# Task to carry out
Write the stretch of the records from the line containing "Where should I click to: Expand" through the end of the records as a JSON list of strings, one string per line, leaving out blank lines.

-- START --

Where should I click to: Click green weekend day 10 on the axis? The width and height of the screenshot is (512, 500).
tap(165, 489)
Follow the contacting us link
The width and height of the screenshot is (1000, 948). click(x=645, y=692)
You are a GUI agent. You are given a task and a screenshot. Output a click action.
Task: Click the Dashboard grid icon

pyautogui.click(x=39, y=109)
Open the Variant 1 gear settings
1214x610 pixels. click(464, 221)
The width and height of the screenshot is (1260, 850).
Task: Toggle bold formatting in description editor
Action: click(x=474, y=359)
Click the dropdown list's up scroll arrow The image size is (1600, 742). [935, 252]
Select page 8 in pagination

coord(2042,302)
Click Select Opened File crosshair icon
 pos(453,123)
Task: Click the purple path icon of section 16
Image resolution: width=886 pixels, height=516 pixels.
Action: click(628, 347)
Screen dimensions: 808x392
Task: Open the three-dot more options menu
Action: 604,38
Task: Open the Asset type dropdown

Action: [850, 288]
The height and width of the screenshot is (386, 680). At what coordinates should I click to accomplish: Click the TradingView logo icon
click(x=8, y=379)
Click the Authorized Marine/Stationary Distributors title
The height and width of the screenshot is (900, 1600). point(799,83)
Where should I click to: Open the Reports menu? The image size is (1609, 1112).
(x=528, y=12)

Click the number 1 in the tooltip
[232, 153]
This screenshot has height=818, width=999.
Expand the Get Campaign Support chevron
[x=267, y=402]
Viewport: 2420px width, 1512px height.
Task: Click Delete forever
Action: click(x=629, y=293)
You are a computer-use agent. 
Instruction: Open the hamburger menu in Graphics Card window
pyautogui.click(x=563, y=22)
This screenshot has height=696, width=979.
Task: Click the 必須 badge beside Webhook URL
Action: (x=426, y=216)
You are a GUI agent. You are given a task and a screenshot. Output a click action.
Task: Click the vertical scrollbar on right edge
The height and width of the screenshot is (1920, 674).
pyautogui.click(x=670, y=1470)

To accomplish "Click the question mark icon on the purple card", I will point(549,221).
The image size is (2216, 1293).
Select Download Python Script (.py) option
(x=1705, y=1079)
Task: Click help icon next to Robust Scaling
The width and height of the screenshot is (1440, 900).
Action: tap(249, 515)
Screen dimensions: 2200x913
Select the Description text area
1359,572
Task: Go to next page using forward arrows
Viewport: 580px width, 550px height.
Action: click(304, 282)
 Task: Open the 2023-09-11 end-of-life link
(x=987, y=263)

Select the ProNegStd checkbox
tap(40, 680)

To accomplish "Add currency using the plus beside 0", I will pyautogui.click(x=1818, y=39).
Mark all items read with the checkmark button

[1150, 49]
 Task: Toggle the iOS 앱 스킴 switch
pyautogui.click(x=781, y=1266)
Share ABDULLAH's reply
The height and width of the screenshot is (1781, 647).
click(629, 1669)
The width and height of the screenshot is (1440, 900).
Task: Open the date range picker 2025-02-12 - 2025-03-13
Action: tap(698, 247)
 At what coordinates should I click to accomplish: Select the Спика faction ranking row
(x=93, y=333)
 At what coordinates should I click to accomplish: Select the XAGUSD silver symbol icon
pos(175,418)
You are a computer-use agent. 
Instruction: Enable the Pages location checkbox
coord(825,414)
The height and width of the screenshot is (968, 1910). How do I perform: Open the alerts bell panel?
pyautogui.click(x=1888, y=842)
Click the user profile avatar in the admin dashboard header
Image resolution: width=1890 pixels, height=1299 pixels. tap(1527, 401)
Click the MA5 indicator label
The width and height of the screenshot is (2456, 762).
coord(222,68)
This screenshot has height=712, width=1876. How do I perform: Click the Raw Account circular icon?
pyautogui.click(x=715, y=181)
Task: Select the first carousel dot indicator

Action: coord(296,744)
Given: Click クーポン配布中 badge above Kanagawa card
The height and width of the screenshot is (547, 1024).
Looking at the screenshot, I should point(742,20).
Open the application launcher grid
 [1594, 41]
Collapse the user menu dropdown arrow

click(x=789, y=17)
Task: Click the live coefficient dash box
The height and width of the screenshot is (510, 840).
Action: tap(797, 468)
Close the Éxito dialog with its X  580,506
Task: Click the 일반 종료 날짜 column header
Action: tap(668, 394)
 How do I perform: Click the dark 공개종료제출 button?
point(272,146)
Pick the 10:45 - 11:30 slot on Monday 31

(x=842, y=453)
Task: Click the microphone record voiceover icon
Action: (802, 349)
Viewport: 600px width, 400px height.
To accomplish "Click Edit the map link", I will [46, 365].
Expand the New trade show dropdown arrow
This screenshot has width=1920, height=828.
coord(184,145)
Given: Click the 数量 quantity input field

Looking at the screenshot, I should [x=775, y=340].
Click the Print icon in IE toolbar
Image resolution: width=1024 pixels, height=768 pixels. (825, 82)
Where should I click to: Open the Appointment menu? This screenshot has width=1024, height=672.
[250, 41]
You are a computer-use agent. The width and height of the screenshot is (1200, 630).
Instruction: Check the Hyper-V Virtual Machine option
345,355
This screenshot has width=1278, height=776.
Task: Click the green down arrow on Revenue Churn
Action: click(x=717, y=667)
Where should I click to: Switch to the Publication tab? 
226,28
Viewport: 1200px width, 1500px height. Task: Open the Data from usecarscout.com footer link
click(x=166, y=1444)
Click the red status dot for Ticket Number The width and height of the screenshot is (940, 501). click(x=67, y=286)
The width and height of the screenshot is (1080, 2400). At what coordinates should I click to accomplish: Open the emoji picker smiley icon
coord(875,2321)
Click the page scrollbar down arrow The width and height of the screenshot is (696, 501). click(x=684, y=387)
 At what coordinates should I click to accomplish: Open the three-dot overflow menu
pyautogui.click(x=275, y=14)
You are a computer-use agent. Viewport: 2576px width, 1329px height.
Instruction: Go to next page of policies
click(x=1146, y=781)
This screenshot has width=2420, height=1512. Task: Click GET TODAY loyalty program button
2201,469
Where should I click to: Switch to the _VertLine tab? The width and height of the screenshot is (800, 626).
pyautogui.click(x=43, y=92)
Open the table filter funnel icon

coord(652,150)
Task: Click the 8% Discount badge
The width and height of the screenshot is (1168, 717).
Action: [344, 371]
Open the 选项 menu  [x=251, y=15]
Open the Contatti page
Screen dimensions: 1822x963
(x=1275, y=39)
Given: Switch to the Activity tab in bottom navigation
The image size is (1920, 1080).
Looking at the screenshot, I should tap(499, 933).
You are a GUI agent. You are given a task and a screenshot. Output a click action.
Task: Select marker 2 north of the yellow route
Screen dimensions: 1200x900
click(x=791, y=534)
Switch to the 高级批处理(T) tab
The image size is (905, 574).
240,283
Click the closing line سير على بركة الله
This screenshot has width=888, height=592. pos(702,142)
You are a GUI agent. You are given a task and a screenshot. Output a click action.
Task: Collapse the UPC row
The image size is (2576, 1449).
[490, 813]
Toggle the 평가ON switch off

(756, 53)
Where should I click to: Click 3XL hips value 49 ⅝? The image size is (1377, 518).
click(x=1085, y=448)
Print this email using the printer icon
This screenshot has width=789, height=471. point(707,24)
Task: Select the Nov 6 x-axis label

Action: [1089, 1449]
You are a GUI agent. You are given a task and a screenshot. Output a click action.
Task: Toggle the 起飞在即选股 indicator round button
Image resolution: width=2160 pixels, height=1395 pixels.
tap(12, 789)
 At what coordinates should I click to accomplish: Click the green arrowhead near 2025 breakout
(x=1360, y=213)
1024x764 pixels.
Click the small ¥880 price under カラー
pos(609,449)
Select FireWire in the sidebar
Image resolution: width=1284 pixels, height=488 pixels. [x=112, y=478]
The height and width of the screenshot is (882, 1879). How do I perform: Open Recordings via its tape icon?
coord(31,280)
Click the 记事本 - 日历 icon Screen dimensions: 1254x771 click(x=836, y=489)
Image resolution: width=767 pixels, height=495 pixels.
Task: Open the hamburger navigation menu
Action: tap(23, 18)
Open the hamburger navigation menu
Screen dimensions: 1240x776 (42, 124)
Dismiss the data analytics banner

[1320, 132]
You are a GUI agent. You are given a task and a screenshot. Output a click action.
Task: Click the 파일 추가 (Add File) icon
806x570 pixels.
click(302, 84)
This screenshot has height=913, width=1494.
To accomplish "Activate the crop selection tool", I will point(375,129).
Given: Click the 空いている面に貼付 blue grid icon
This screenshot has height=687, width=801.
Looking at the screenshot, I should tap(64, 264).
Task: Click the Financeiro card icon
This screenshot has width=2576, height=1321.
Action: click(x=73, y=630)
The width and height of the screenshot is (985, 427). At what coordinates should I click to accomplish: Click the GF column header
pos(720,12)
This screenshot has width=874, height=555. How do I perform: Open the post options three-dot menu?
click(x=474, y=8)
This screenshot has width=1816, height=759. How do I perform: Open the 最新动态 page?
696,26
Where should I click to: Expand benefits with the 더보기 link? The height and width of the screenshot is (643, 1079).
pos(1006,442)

-- END --

# Exercise solution
[
  "Where should I click to: Expand benefits with the 더보기 link? The height and width of the screenshot is (643, 1079).",
  "pos(1006,442)"
]